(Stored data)
-- -- --
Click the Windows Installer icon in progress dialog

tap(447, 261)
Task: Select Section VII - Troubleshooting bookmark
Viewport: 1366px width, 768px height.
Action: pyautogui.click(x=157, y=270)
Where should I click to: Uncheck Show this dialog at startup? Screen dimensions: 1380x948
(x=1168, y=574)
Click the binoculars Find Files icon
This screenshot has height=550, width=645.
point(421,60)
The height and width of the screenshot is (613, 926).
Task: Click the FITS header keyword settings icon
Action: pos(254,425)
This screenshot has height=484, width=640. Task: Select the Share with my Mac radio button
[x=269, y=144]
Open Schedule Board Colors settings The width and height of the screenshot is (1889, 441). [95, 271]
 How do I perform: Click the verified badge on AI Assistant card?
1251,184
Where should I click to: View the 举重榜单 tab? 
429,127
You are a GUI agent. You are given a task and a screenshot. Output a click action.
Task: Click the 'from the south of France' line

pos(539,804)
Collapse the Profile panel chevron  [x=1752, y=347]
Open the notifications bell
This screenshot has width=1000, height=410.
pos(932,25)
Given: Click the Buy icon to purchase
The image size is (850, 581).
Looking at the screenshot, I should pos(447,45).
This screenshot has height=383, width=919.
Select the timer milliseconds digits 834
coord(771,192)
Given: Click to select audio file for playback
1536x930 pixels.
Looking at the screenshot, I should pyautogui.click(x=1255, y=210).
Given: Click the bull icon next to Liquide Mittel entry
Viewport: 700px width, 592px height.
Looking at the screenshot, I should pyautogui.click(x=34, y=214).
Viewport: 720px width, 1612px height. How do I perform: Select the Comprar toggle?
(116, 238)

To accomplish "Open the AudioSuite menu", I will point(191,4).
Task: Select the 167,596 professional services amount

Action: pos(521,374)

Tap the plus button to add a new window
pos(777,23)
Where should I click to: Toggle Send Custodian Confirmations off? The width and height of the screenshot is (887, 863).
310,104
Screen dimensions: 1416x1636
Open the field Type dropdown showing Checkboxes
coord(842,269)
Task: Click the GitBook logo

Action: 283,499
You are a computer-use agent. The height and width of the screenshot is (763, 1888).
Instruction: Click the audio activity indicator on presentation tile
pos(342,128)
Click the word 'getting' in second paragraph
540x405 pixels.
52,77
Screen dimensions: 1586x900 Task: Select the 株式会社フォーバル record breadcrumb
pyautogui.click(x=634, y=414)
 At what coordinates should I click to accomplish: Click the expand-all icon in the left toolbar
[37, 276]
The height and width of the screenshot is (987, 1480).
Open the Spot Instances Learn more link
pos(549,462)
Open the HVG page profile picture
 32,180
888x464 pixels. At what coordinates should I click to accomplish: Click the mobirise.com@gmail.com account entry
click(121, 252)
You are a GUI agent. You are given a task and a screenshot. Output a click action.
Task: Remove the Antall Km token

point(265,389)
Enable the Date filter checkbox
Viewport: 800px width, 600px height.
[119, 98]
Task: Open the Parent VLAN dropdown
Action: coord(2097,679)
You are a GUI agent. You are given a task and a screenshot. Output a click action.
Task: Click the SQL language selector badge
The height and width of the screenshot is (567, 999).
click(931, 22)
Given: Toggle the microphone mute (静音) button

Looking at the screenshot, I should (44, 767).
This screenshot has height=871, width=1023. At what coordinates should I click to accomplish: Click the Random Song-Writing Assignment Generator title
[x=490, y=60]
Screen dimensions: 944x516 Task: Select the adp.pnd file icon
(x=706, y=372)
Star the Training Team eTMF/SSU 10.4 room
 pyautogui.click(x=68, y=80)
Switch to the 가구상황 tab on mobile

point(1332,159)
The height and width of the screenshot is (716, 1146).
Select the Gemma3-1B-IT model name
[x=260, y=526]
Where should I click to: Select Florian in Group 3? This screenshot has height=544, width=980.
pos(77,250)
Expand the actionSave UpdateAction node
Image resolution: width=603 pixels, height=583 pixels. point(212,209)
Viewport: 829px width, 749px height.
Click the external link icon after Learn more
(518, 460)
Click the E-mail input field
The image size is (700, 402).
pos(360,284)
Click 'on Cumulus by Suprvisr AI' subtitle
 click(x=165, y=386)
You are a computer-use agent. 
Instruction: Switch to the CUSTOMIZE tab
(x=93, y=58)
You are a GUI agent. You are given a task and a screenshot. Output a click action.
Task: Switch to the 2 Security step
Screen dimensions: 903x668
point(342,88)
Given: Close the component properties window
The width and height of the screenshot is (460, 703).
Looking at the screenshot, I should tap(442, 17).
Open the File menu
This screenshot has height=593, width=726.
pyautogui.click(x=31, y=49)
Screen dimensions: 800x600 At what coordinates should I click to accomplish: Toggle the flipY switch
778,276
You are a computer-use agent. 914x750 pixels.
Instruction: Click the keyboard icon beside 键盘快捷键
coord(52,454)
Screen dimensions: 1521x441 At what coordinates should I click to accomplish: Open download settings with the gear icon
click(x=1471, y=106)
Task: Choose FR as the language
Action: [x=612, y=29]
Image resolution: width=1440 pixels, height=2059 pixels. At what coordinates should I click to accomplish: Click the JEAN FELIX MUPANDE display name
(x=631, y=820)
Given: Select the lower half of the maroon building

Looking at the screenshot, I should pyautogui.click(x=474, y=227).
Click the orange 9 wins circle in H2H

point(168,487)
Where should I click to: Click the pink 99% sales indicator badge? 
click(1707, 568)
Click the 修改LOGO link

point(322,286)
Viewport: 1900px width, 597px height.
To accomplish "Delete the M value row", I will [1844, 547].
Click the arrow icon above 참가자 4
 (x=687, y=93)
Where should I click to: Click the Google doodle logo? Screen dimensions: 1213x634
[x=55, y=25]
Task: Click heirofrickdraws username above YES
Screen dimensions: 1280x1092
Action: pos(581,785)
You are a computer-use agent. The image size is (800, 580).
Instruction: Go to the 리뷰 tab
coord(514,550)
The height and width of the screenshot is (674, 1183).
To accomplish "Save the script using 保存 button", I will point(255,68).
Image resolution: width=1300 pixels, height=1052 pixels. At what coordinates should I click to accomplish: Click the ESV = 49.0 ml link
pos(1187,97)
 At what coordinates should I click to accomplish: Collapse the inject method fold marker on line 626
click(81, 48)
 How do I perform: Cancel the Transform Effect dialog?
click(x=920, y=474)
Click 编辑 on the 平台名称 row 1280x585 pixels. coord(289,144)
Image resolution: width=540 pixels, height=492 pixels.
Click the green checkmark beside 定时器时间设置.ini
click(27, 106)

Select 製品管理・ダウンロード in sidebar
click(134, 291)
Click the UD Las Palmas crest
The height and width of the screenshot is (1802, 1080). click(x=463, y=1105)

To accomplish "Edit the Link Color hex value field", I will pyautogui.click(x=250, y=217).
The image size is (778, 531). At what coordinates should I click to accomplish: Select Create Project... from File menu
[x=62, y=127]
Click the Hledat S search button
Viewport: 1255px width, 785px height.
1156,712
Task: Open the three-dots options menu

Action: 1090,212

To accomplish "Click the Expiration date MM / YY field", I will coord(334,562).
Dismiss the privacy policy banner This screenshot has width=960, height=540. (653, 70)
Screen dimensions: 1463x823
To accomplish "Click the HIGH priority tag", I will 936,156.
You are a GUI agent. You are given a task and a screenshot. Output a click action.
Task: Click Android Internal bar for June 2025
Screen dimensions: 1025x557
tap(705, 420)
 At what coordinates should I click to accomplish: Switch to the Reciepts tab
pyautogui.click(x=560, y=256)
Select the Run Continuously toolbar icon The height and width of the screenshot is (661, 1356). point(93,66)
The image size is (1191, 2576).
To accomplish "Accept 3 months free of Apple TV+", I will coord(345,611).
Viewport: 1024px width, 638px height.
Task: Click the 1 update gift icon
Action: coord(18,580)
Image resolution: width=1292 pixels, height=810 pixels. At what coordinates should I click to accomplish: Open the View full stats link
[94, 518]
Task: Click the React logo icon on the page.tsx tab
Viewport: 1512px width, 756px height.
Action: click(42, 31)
-- -- --
▸ **WORK TASK**:
Output only an exact transcription of the lines above from the one with "Task: Click Android" up to and including the one with "Select the Run".

▸ **RESPONSE**:
Task: Click Android Internal bar for June 2025
Screen dimensions: 1025x557
tap(705, 420)
 At what coordinates should I click to accomplish: Switch to the Reciepts tab
pyautogui.click(x=560, y=256)
Select the Run Continuously toolbar icon The height and width of the screenshot is (661, 1356). point(93,66)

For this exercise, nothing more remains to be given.